◆ DOCUMENT EXCERPT
As bad as things are now, I wonder how that compares to the conditions under the influence of the papacy at the height of its power?

Reactions: Like 1


----------



## Barney (Sep 23, 2022)

@Phil D. 
Fair point. But couple the wand ritual together with..

1. The [email protected] father was a freemason, her cousin I think is head of freemasonry in uk. Her husband was one. All common knowledge.

2. Every freemason hall has a chequered floor. It's essential. It's not a choice. It represents dualism. Do you know many churches with chequered floors?

3. The [email protected] took part in an important druid ceremony.

4. She only ever painted Jesus as a good example.


----------



## Jie-Huli (Sep 23, 2022)

Barney said:


> Hi Steve,
> Thanks. Yes. I'll add to that Ephesians 5:11
> I think that applies?
> I take no delight when anyone dies and I do have compassion. That said, I don't believe the [email protected] was a born again Christian. Do you know if this has been talked about on PB previously? Before I get hammered or thrown off for being a nutter and disrespectful, hear what I have to say because if a Christian has grave concerns about evil then they should not be dismissed. I think a few bullet points may help because I'm not the quickest typer:
> ...



I would urge you not to involve yourself in speculations of this nature - there is certainly enough evil in the world to be combatted without getting involved with these sorts of claims. As Christians, we are called to be sober, after all.

Certainly I disagree with woman ministers, and indeed would disagree with a great deal that happens in the modern Anglican church. But (without getting into it point by point) some of what is written above is off base and I would not draw conclusions from "You Tube" videos. The wand, for example, has nothing to do with magic, it is the Lord Chamberlain's "Wand of Office". To quote from a media article in the interest of time: "Its breaking by the Lord Chamberlain, Lord Andrew Parker, symbolises the end of the Queen’s sovereignty. The tradition dates back centuries: the wand was a tool formerly used by the Lord Chamberlain to admonish people in the monarch’s court. He would tap them if they were too rowdy or disrespectful. The symbolic moment of its breaking marks the end of the Queen's sovereign status, as she is lowered into the ground."

As a reformed Christian (and I am certainly not within the Church of England), I would obviously like to see the Church of England be reformed to Biblical principles in myriad ways, including, no doubt, ways that would be manifest on grand Royal and State occasions. But I don't think people should get carried away and veer into unsubstantiated conjecture.

Reactions: Like 5


----------



## Osnah (Sep 23, 2022)

Barney said:


> @Jack K & @C4MERON
> Apologies to Jack if he wasn't annoyed at me bringing the subject up. I thought he was but maybe that's paranoia.
> I do recognize the dangers of being drawn in to anything of the world too much. The same can be said of many things such as football, baseball ect.
> Do any of you read anything that isn't the Bible or Christian books or watch or listen to anything that isn't Christian?
> My point being is what is sinful about researching how the enemy of our Great God and our soul is working out his agendas through those in power when many Christians spend a fair amount of time doing non Christian "things"?

◆ THE TASK
In the forum thread, what does the quoted media article say the breaking of the Lord Chamberlain's wand symbolizes?

◆ PROVIDED RECORDS
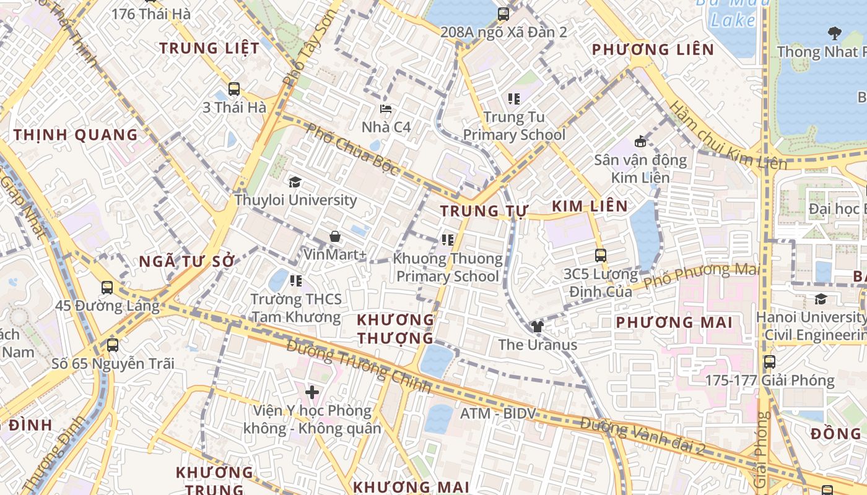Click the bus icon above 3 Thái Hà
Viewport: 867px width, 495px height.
pos(233,88)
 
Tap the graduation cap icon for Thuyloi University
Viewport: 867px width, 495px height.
pos(295,182)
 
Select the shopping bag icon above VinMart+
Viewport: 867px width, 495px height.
pos(334,236)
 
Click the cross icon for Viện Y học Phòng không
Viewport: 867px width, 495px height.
pos(312,392)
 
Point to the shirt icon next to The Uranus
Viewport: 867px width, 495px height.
pos(537,327)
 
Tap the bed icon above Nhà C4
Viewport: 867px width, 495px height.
pos(386,109)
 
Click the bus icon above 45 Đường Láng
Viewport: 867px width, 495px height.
pos(107,287)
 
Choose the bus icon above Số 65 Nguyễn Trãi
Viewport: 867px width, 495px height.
pos(112,345)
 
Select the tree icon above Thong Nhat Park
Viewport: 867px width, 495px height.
pos(834,33)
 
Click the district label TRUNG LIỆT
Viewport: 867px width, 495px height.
pos(209,48)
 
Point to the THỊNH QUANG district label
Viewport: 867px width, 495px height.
pos(76,134)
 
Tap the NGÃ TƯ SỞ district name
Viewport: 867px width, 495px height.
pos(187,261)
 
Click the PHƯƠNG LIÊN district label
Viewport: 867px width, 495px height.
pos(653,50)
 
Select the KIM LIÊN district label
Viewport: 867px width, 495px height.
pos(590,206)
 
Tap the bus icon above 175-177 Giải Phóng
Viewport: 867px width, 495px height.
pos(769,362)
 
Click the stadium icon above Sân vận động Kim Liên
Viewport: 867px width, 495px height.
pos(640,142)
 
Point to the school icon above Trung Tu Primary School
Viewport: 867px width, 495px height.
pos(513,98)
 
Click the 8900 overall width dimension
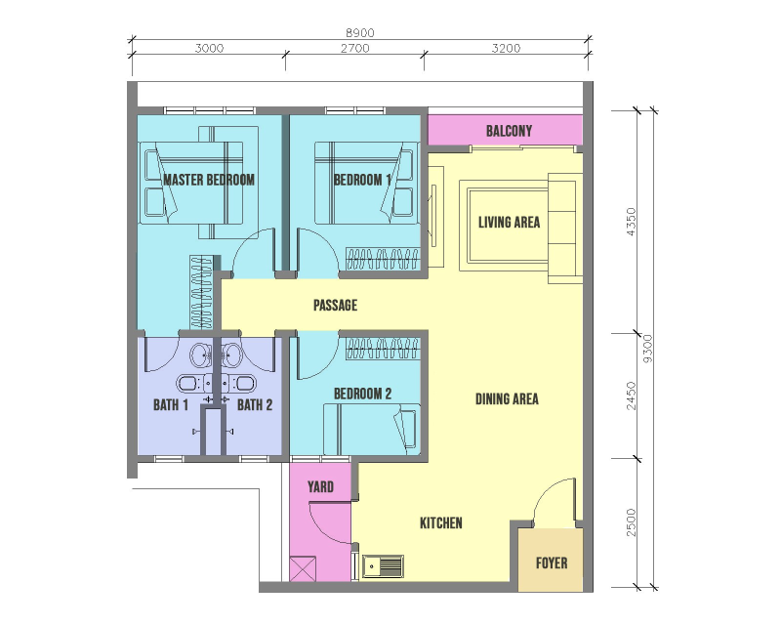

◆ WRITTEN SOLUTION
It symbolizes the end of the Queen's sovereignty.